Background Childhood gastroenteritis is associated with considerable health costs. The natural clay dioctahedral smectite increases intestinal barrier function and is effective against infectious diarrhea in children in developing countries. The purpose of this work was to investigate the efficacy of smectite in Italian children with acute diarrhea of mild to moderate severity. Methods A national, prospective, randomized, case-controlled study was performed in collaboration with primary care pediatricians. Children seen by pediatricians for acute gastroenteritis were treated with oral rehydration solution (ORS) alone or ORS with smectite. Parents returned a form in which total duration of diarrhea, incidence of vomiting and fever, persistence of diarrhea for more than 7 days and hospital admissions were recorded. Results Eight hundred four children with acute diarrhea were randomly assigned to treated or control groups.

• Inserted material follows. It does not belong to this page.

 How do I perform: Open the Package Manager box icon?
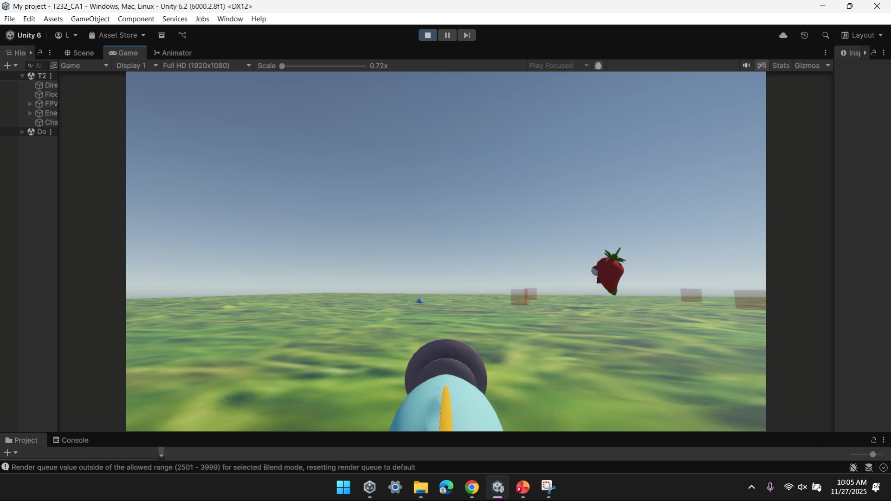point(161,35)

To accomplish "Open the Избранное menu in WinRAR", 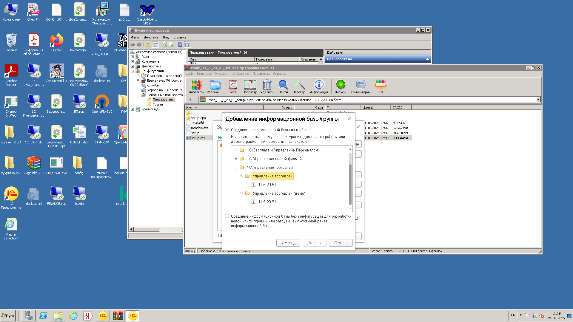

Administration of smectite was associated with significant reduction of the duration of diarrhea, as judged by stool frequency and consistency. The incidence and duration of vomiting and fever were not different. Diarrhea lasted more than 7 days in 10% of treated and in 18% of control children (P < 0.01). Hospital admission was necessary in seven treated and six control children. No side effects were observed. Conclusions Smectite reduces the duration of diarrhea and prevents a prolonged course. It may therefore consistently reduce the costs of gastroenteritis.